How can I improve the speed of reading and writing files?

Source: Internet
Author: User
Tags readfile

Excerpted a post from a location. The URL is missing.

 

When extracting game resources, I program to use ifstream and ofstream in C ++. However, the speed of reading and writing files is very slow, and the hard drive is crazy, does anyone know how to increase the speed? Thank you!

Yangdi
Memory ing may be better.

 

Asakura zookeeper
How can I try using Win32 API directly?
Createfilea, readfile, writefile

Remember that when createfilea is used, the dwflagsandattributes parameter must at least file_flag_random_access + file_flag_sequential_scan, which is much faster.

 

Redna Xela
Hard Disk conversion is normal. degree problem. when reading and writing a large amount of data, it must be crazy, but the actual number of reads and writes may not be the same. simply put, if you can perform more work with a small number of reads and writes, the hard disk load will be reduced and the program speed will be accelerated. 4 K data can be written at a time much faster than 1 byte of 4 K data. in contrast, reducing the number of hard disk reads and writes means consuming more memory as a buffer.
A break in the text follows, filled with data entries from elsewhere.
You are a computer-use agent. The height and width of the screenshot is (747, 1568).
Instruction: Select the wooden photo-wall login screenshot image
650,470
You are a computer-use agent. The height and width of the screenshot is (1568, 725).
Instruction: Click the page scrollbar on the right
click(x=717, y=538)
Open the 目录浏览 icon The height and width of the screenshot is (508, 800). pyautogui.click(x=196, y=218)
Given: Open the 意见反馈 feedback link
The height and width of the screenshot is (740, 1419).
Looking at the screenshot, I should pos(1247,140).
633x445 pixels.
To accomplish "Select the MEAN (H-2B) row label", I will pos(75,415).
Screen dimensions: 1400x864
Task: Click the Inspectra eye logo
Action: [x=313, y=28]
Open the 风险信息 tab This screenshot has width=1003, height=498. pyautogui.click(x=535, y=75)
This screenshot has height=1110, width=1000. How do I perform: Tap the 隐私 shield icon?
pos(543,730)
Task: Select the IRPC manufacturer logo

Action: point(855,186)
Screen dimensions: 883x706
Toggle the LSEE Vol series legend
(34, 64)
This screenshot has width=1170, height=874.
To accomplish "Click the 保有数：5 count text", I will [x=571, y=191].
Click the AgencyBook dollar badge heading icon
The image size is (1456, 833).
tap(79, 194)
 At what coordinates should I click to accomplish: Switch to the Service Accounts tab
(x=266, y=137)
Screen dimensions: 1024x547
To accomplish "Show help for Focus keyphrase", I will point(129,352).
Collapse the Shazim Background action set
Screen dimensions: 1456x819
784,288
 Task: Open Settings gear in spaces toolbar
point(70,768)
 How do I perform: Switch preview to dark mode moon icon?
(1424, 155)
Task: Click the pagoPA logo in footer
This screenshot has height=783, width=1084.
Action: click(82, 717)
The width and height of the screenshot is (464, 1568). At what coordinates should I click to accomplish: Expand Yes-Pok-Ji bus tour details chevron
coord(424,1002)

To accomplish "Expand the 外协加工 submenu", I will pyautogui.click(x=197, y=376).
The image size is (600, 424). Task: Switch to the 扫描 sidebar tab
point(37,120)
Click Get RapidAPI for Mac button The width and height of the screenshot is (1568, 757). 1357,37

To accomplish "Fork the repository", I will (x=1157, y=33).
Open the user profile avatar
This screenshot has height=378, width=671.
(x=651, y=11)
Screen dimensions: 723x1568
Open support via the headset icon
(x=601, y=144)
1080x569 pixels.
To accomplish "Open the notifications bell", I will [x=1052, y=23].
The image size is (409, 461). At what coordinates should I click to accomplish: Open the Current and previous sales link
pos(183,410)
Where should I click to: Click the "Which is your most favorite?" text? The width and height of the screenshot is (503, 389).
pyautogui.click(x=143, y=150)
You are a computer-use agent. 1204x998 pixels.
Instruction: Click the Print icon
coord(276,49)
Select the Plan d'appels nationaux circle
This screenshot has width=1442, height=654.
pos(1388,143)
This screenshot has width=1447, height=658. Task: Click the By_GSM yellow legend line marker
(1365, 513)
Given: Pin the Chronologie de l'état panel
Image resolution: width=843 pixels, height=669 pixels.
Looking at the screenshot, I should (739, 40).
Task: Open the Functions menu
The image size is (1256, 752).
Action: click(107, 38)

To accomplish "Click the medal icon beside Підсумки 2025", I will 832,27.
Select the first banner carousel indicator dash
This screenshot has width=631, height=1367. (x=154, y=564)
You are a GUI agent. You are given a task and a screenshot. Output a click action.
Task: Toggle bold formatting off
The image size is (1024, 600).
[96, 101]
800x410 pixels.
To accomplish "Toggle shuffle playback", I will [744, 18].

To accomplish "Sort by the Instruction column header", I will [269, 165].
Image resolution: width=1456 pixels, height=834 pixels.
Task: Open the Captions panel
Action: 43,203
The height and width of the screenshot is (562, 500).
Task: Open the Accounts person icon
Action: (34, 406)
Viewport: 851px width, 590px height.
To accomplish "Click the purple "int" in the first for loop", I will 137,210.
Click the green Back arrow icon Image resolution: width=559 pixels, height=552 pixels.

Legend has it that the stream implementation in the C ++ standard library... this is a bottleneck in high-intensity read/write operations. ACM questions involving a large number of file operations always prompt not to use istream/ostream/iostream/ifstream/ofstream/fstream in the C ++ standard library.
Quote:

In general the stream classes shoshould be pretty efficient, but performance can be improved further in applications in which I/O is performance critical.

Low efficiency is not a standard library error... it was designed to implement good performance. however, in general use, there are many features that you may not be able to use at all, such as some formatting operations. it slows down. in addition, stream buffering may also cause efficiency problems. As for the I/O operation, a lot of objects are created... that one. to "Repair" these problems, you can write basic_streambuf <> specific features. or directly using stream buffer will be a little faster:

Write directly like this
Copy code

# Include <iostream>

Int main ()
{
// Copy all standard input to standard output
STD: cout <STD: cin. rdbuf ();
}

And directly read
Copy code

# Include <iostream>

Int main ()
{
// Copy all standard input to standard output
STD: CIN> STD: cout. rdbuf ();
}

CIN and cout are the istream and ostream instances connected to stdin and stdout. The same applies to ifstream and ofstream instances.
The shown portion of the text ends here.